Relatives and friends often ask me, “Now that you are a ‘real’ doctor, aren’t you making the big bucks?” […] First, I was 32 years old as I began training and I now had over $230,000 in debt. Had I invested my talents in other pursuits such as law school, I would not have built up this level of debt. Also, as I did not start saving when I was younger, financially speaking, I have lost the past 10 years without the ability to save and invest to earn compounding interest.
So we see that, in reality, while doctors may be paid more, it will take them many years before they can make up for the debt and the lost time saving money.
Doctors get into the profession in order to make a ton of money
As we have just seen, when taking into consideration the education costs and the hours worked per day (as I will touch on in the last section), it is not the best profession to choose if your goal is to make a lot of money. You would be far better off becoming an accountant or a lawyer. So why do people choose this profession? Because they truly care for the patient. I know some readers may have not felt “cared for” at times by their doctor, but keep in mind that we all have tough days, that we are not always as kind as we would hope. Also keep in mind that there are always exceptions to the norm. Though I have met the occasional exception, I very much agree with Dr. Moeller when he states:
You may ask why do we do all of this? It’s because we have pride in what we do. We truly care for the well-being of the human race. We have been conditioned to think, act, talk, and work as a very efficient machine, able to handle emotions, different cultures, different ranges of intellect, all to promote the health of America. We are doctors.
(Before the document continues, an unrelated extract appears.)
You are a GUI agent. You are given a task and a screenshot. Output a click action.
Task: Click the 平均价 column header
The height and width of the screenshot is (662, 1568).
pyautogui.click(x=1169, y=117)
Doctors do what they do for the love of it, to offer help to those who need it. It is not fair when we approach them with a bias based off a few exceptions which deprecates their true intentions.
Doctors work more or less normal hours and still have plenty of time after work for other things
Finally, as instructors, it is very important to understand that this last bias just isn´t true. Though many clinics are only open from 8am to 5pm (closing for an hour at lunch), physicians do not simply leave at 5pm. Instead, they have to wrap up charting notes, call to check on patients or give them test results, or study to keep up with the required continuing education requirements (among other things).
In addition, as physicians, though we make more money than many others, we are not reimbursed for many of the services that we provide. We, as physicians, are always available for our patients no matter the time of day. We do not record time spent with patients as a means to our reimbursement as other professions do. No, we listen to patients and answer their questions, however long it may take. Even if it is the 30-second straight hour of work, which happens very often, we listen, respond, and formulate a logical plan. If it involves calling a patient at home after I just worked 30 hours in a row and just walked in the door to see my family, I do it. I never come “home” from work.
The wrap-up and take home
While other biases regarding doctors do come up in the United States context, the biases I’ve mentioned are ones that each instructor should keep in mind when teaching Spanish for healthcare professionals courses in order to best motivate our students and promote a good learning environment. We as instructors need to recognize that:
- Doctors are attending the course because they truly want to offer better care to their Latino patients (most will never get a pay increase for being bilingual).
- Despite their desire to learn the material for the good of their patient, their time is limited. We cannot expect them to attend class and then go home and do an hour of homework. This is not because they are unmotivated, but simply because it is an unrealistic demand given their work “schedule”.